Fig. 7.

iNKT cell-produced IL-17 and alveolar macrophage-produced TNF-α mediate CXCL1 production by ATII cells via NADPH oxidase. An in vitro model of HR was used to evaluate the effect of primary iNKT cells and alveolar macrophages on ATII cells. A: after HR, iNKT cells produce IL-17, macrophages (Mac) produce TNF-α, and ATII cells produce CXCL1 vs. normoxic (Norm) controls. *P < 0.05 vs. Norm; n = 6–8/group. B: CXCL1 production was significantly enhanced upon conditioned media transfer (CMT) from HR-exposed macrophages (Mac^HR) to HR-exposed ATII cells (ATII^HR) compared with ATII^HR alone.
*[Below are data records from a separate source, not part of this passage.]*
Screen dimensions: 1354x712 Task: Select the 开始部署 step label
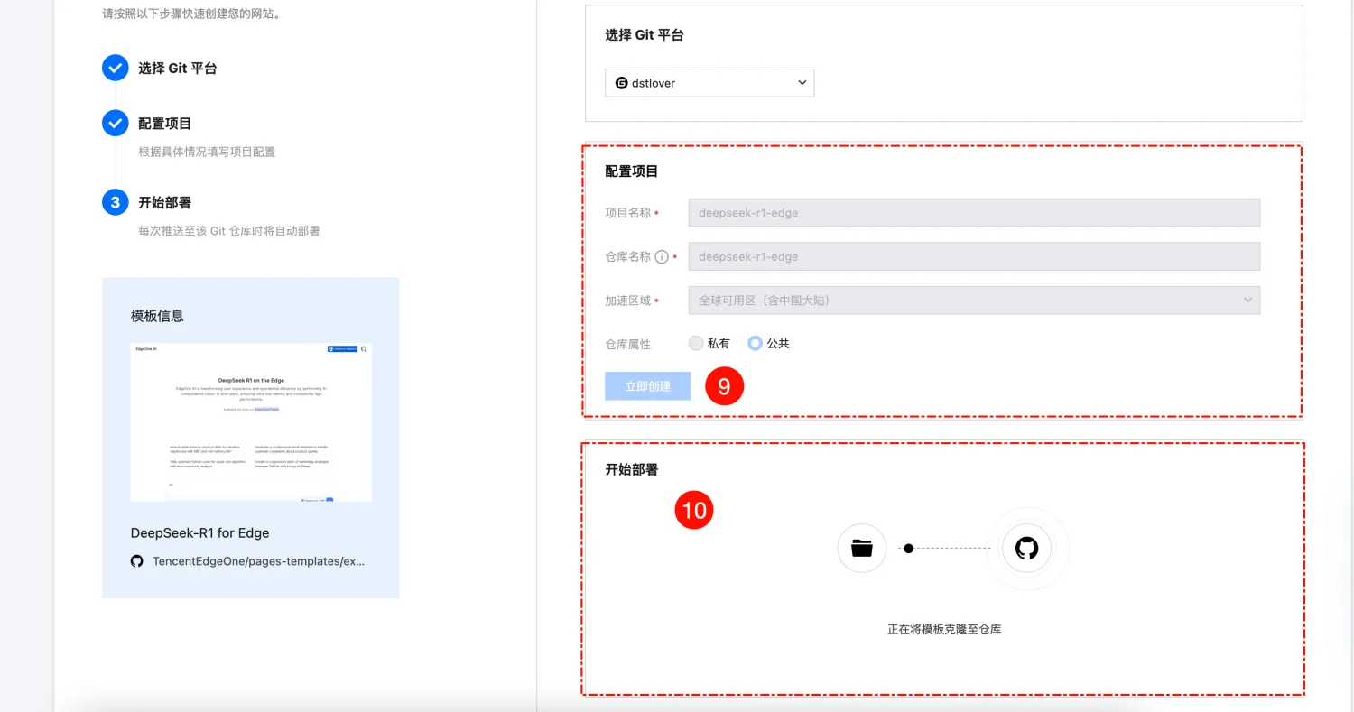point(163,202)
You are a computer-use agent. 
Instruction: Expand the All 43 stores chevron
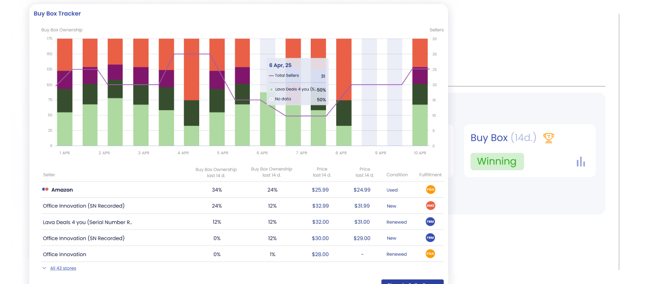45,268
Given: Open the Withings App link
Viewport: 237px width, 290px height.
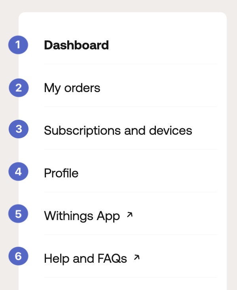Looking at the screenshot, I should [x=82, y=216].
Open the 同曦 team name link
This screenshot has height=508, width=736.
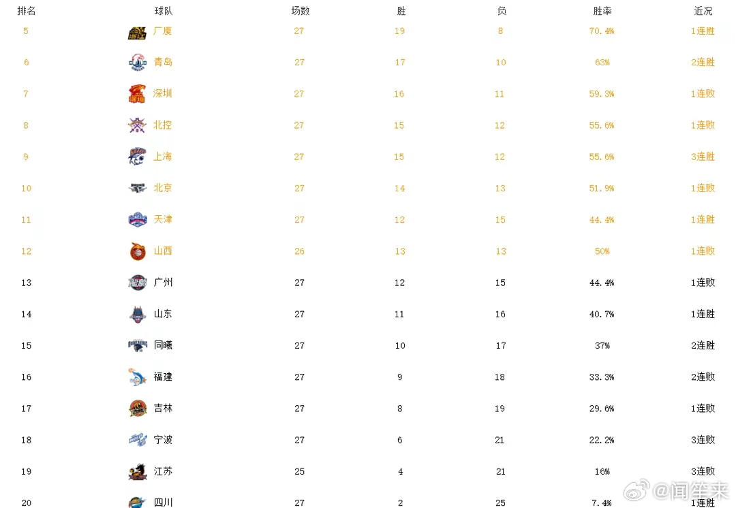163,345
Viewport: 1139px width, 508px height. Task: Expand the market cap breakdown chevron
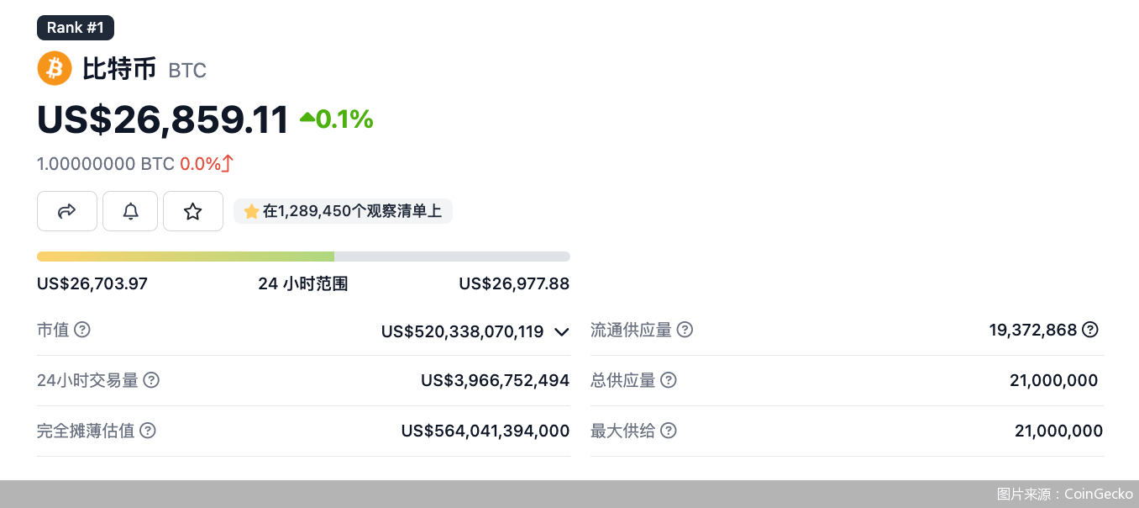click(561, 332)
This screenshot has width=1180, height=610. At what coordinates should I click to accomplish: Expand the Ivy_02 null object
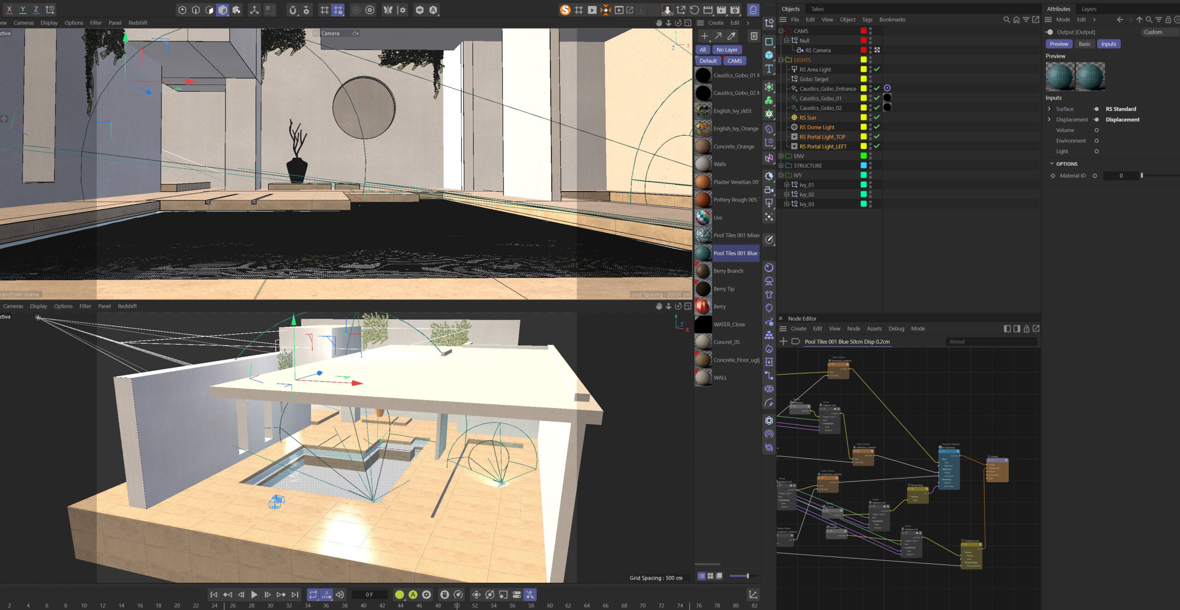(x=786, y=194)
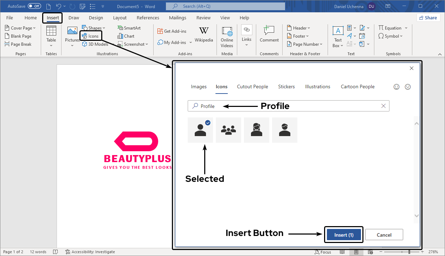Open the Design ribbon tab
This screenshot has width=445, height=256.
pos(96,18)
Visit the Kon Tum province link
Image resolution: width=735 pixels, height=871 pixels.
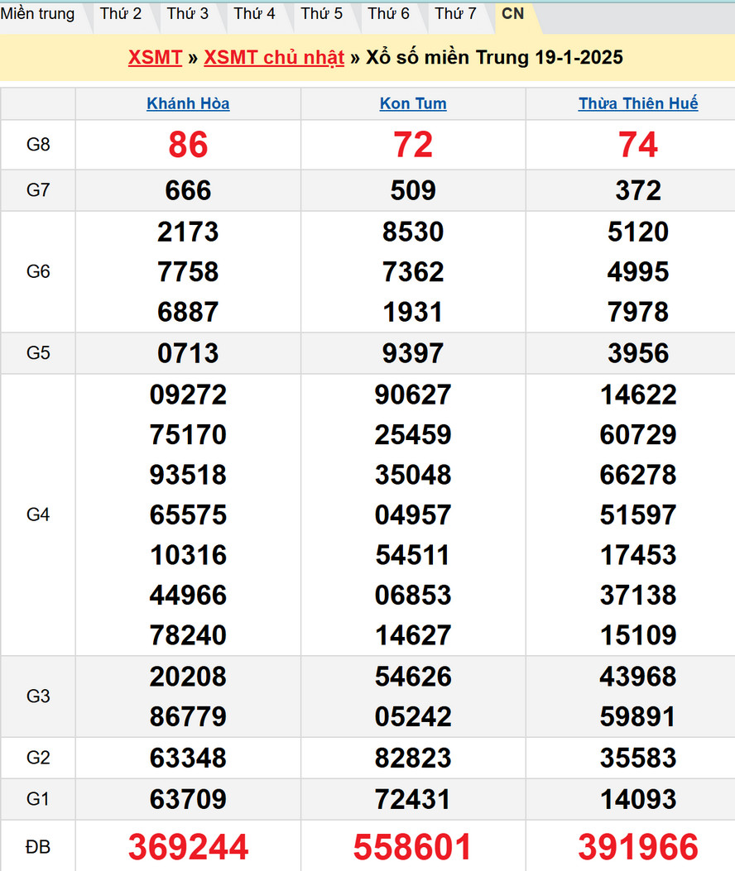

No change in CXCL1 production was observed by CMT from HR-exposed iNKT cells (iNKT^HR) to HR-exposed ATII cells (ATII^HR) compared with ATII^HR alone. However, a synergistic increase in CXCL1 production was observed upon combined CMT from iNKT^HR and Mac^HR to ATII^HR, which was significantly blocked by apocynin (Apo) pretreatment of ATII^HR cells. *P < 0.05 vs. ATII^Norm; **P < 0.05 vs. ATII^HR; ^#P < 0.05 vs. Mac^HR (CMT) ATII^HR; ^##P < 0.05 vs. iNKT^HR/Mac^HR (CMT) ATII^HR; n = 8/group.